[WHAT YOU NEED TO DO]: Copy word for word the passage from the blog post on storage that begins with the words containing "What's Happening To" and ends with "WD in 2016.".

Thursday, November 8, 2018

What's Happening To Storage?

My only post about storage since May, was October's Betteridge's Law Violation, another critique of IDC's Digital Universe, and their constant pushing of the idea that the demand for storage is insatiable. So its time for an update on what is happening in the real world of storage media, instead of IDC's Universe. Below the fold, some quick takes.

We last heard about roadmaps from my good friend Dr. Pangloss more than two years ago when I wrote:
But curmudgeons like me remember that back in 2013 the Doctor was rubbing his hands over statements like:
Seagate is projecting HAMR drives in 2014 and WD in 2016.
In 2016 we hear that:
Seagate plans to begin shipping HAMR HDDs next year.
Seagate 2008
So in three years HAMR has gone from next year to "next year". Not to mention the graph I keep pointing to from 2008 showing HAMR taking over in 2009 and BPM taking over in 2013. So actually HAMR has taken 8 years to go from next year to next year. And BPM has taken 8 years to go from 5 years out to 5 years out.

[RECORDED INFORMATION]:
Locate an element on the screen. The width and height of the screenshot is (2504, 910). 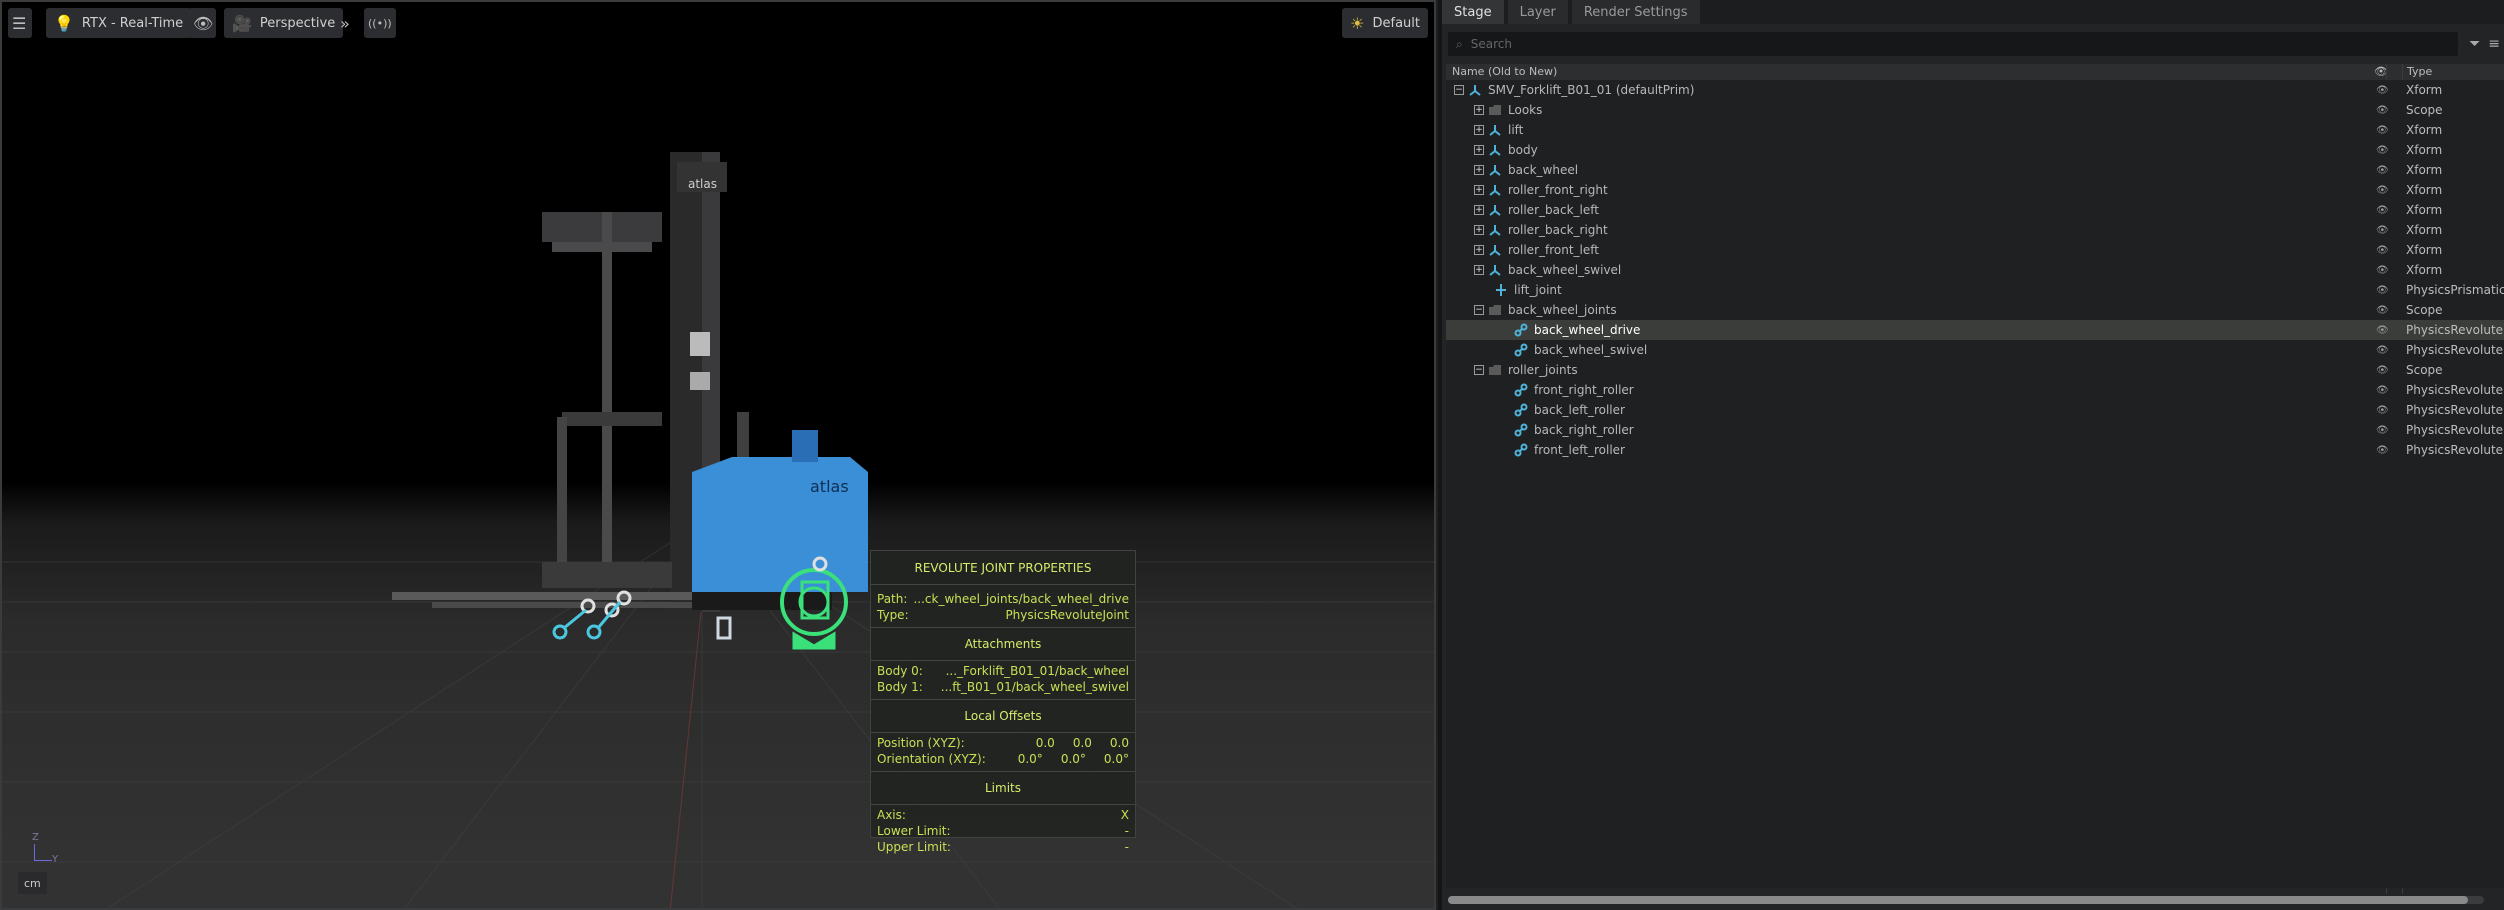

[WRITTEN RESPONSE]:
What's Happening To Storage?

My only post about storage since May, was October's Betteridge's Law Violation, another critique of IDC's Digital Universe, and their constant pushing of the idea that the demand for storage is insatiable. So its time for an update on what is happening in the real world of storage media, instead of IDC's Universe. Below the fold, some quick takes.

We last heard about roadmaps from my good friend Dr. Pangloss more than two years ago when I wrote:
But curmudgeons like me remember that back in 2013 the Doctor was rubbing his hands over statements like:
Seagate is projecting HAMR drives in 2014 and WD in 2016.